Each line below is to be copied exactly; images do not go into the copy.

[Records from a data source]

• • • • • • •

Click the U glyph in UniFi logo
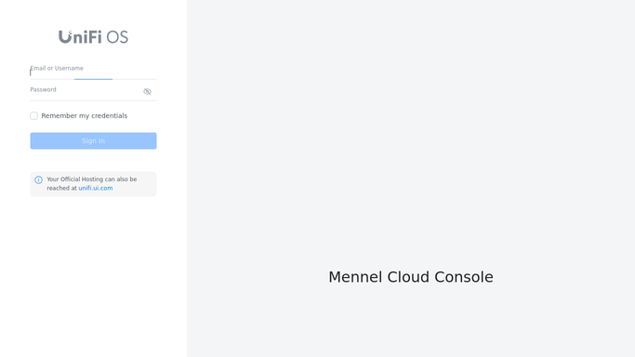 coord(65,37)
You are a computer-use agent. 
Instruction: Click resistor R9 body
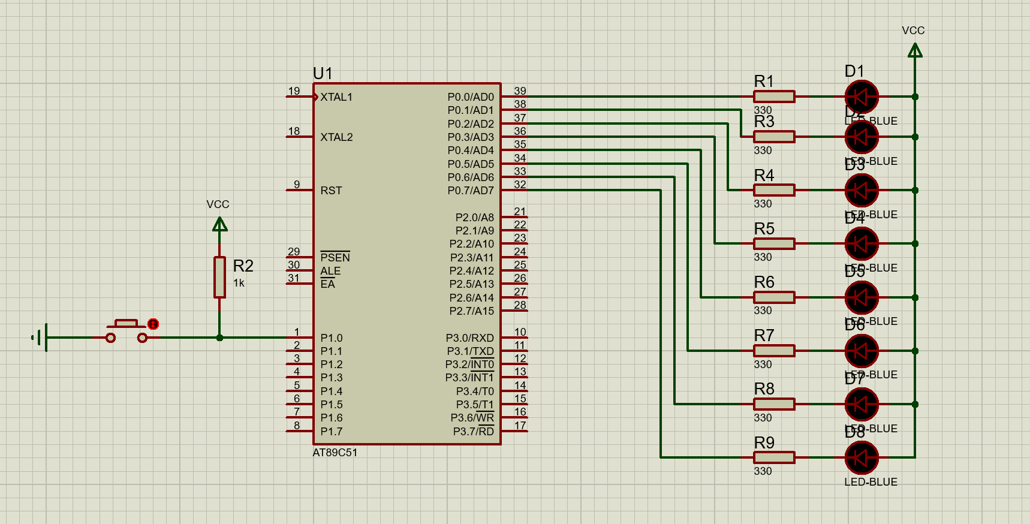[x=774, y=457]
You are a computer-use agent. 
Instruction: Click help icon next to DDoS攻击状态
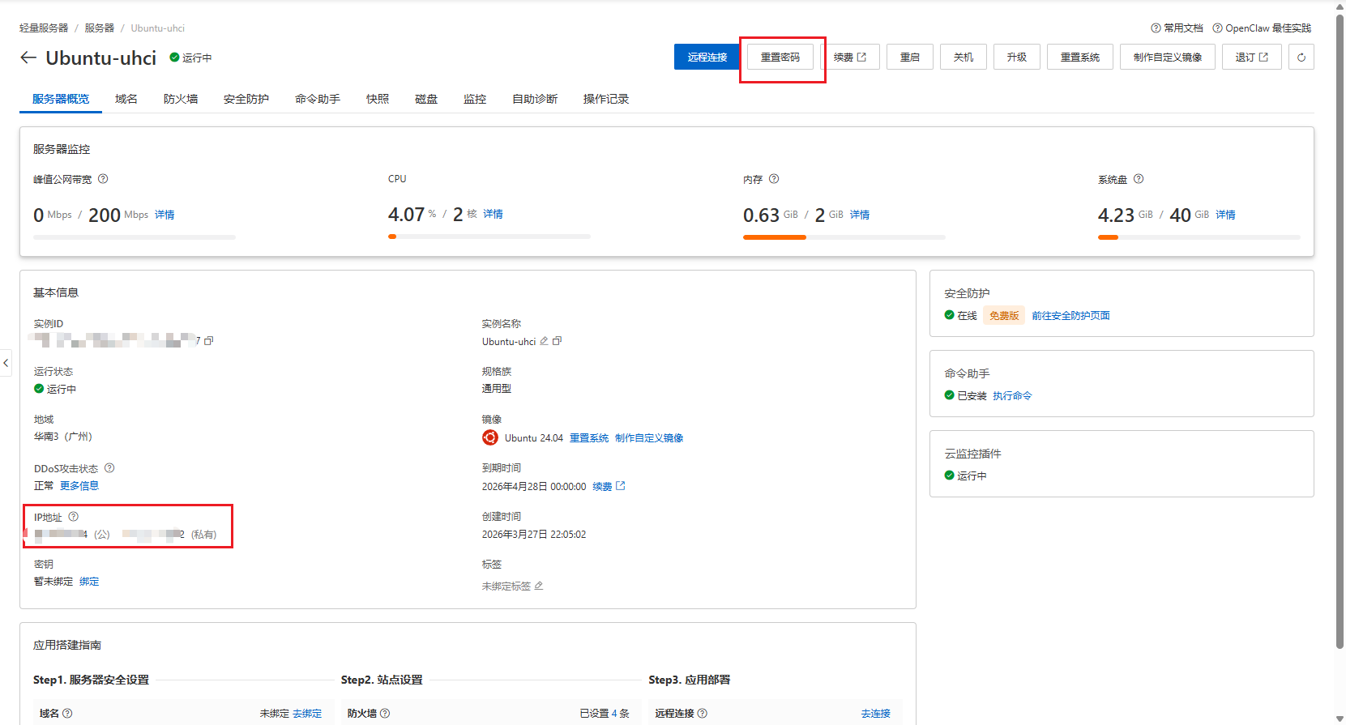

• • • • • • •

- **Written answer**
Click the U glyph in UniFi logo
 coord(65,37)
You are a computer-use agent. 
Instruction: Click resistor R9 body
[x=774, y=457]
You are a computer-use agent. 
Instruction: Click help icon next to DDoS攻击状态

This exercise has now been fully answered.